Figure 1: Protein-protein interaction (PPI) network formed by the novel candidate gene set.4 The figure depicts the interaction network formed by the 163 identified genes, where most of them converged on various functional pathways, previously implicated in autism. These novel genes contained the private LGD variants that were absent in previously studied autism genes with de novo mutations. A gene name is coloured if it is detected in two (blue) or three (red) affected individuals. Asterix denotes labelling if the gene is found in two (*) or more (**) independent families.

Lastly, due to the increased likelihood of allele sharing among individuals with similar ancestry8, different ancestral groups were also examined in this study for the prevalence of the private LGD variants. Not surprisingly, children of European ancestry had less private variation per genome, given the high proportion of Europeans in the discovery cohort (~86%). Research of this kind also highlights the need to expand diversity in the study populations, as rare variants are harder to detect in understudied groups of people of African, East, and South Asian descent.

This paper talks about unique genetic variants that have yet not been studied in the context of autism and revealed new candidate genes. The results are in line with previous studies that examined inherited variations, but limited their analysis to the exome data. Moreover, as the cohort composition changes, so do the type and degree to which each variant class contributes to ASD risk. For accurate family planning and genetic counselling, it will be essential to understand the diversity of genetic etiologies and phenotypic outcomes associated with autism. To improve the sequencing efforts at a large scale, it will be necessary to recruit more multiplex families. Furthermore, the results challenge the assumption that rare variants and de novo variants impact gene expression in similar ways. While de novo and private variant classes appear to converge on related functional pathways, this data suggests that they modulate distinct gene sets in autism pathogenesis. Finally, the authors in this study brought a paradigm shift to the understanding of autism and opened new research paths for other complex disorders.

References

1.         De Rubeis, S. & Buxbaum, J. D. Genetics and genomics of autism spectrum disorder: embracing complexity. Hum. Mol. Genet. 24, R24–R31 (2015).

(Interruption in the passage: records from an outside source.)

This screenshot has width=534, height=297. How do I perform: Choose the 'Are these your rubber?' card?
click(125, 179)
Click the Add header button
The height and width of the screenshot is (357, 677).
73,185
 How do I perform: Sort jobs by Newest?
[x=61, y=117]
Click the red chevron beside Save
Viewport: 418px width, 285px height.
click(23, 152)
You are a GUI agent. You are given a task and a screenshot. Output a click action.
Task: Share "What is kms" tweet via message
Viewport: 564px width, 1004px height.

2.         Rylaarsdam, L. & Guemez-Gamboa, A. Genetic Causes and Modifiers of Autism Spectrum Disorder. Front. Cell. Neurosci. 13, 385 (2019).

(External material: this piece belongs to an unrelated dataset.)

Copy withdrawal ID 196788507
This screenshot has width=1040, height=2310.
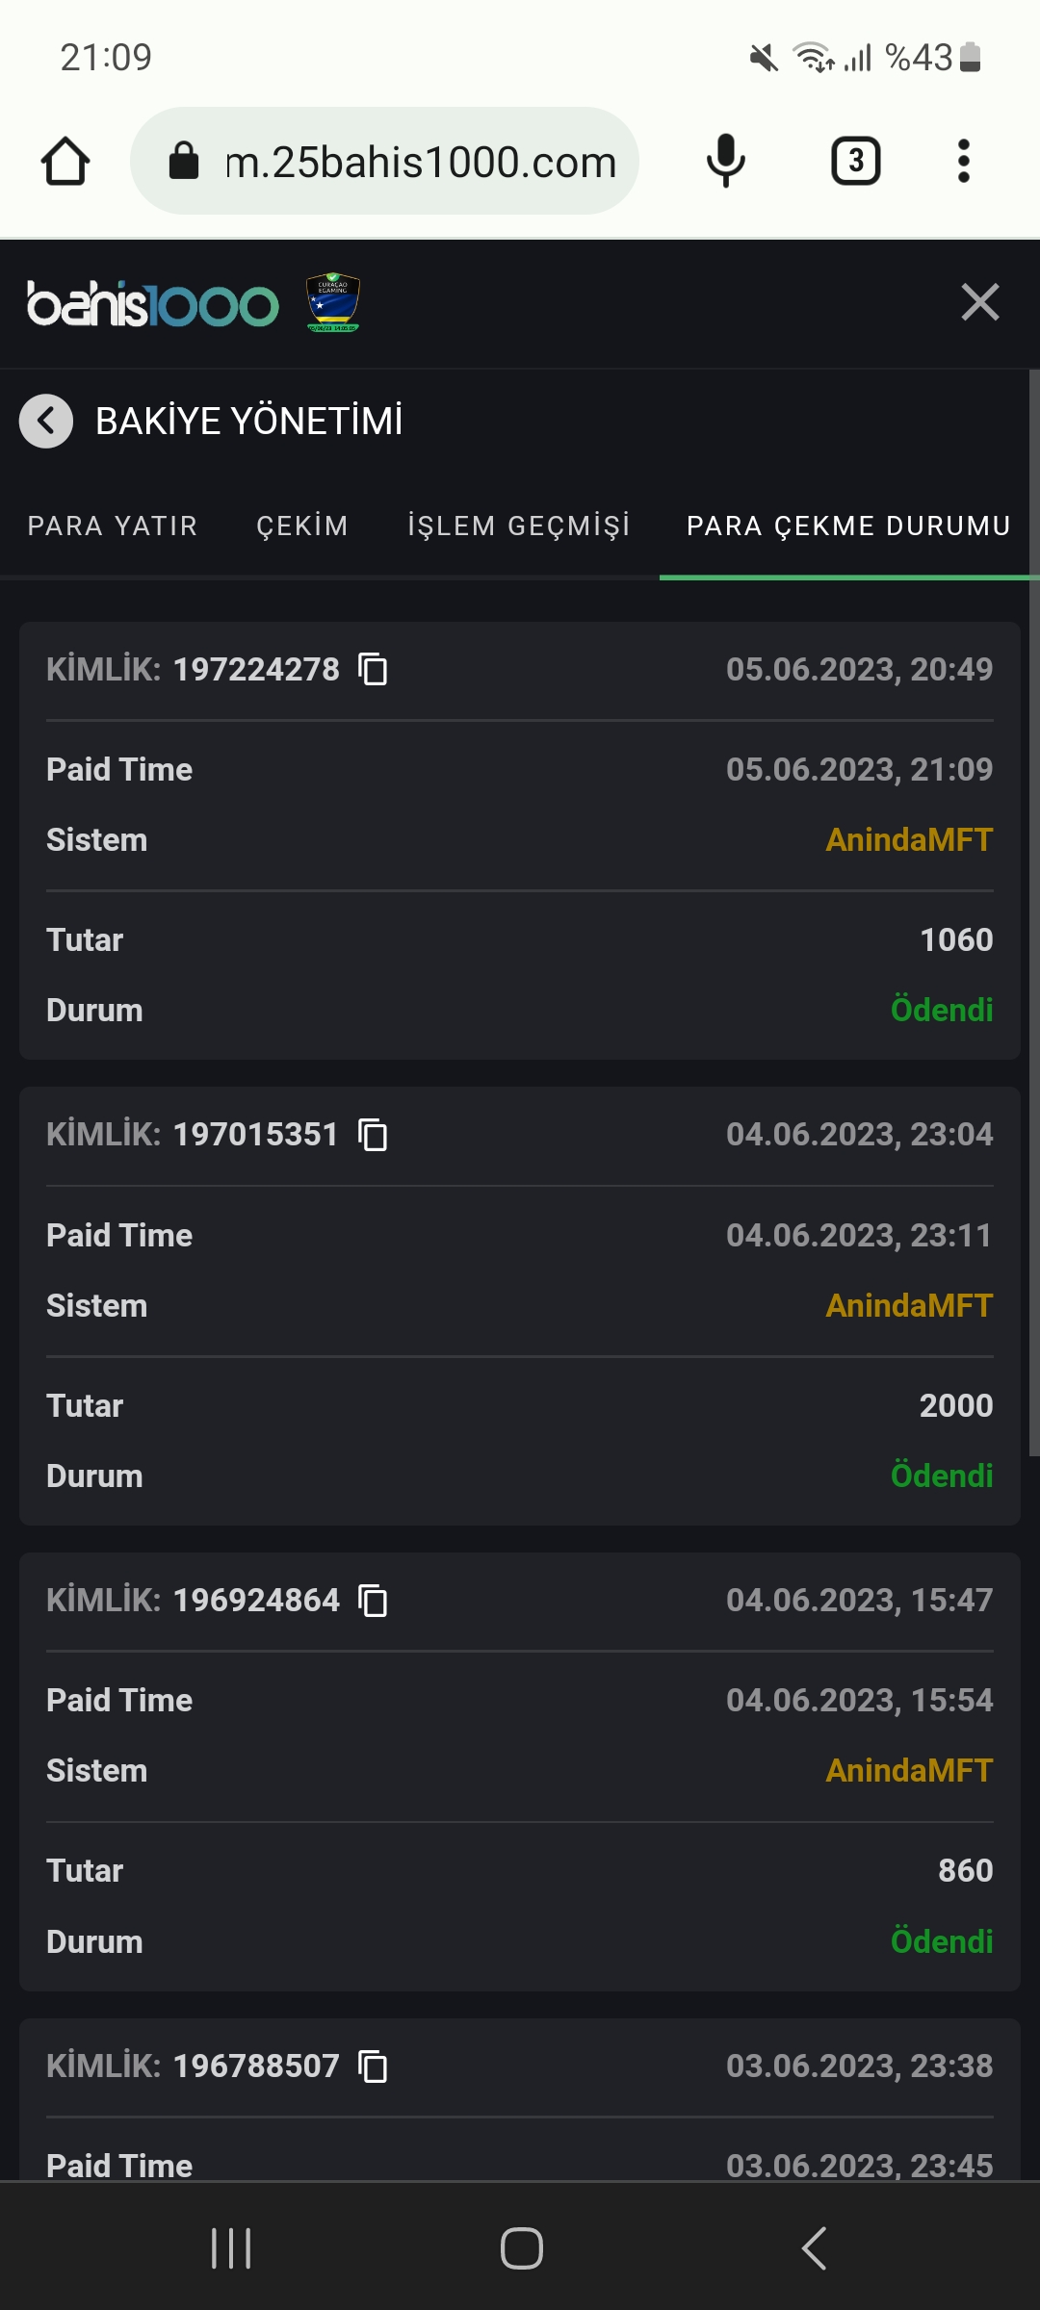coord(373,2066)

3.         Turner, T. N. et al. Genomic Patterns of De Novo Mutation in Simplex Autism. Cell 171, 710-722.e12 (2017).

4.         Wilfert, A. B. et al. Recent ultra-rare inherited variants implicate new autism candidate risk genes. Nat. Genet. 53, 1125–1134 (2021).

5.         Iossifov, I. et al. Low load for disruptive mutations in autism genes and their biased transmission. Proc. Natl. Acad. Sci. U. S. A. 112, E5600-5607 (2015).

6.         Krumm, N. et al. Excess of rare, inherited truncating mutations in autism. Nat. Genet. 47, 582–588 (2015).

7.         Pinto, D. et al. Convergence of Genes and Cellular Pathways Dysregulated in Autism Spectrum Disorders. Am. J. Hum. Genet. 94, 677–694 (2014).

8.         Gravel, S. et al. Demographic history and rare allele sharing among human populations. Proc. Natl. Acad. Sci. 108, 11983–11988 (2011).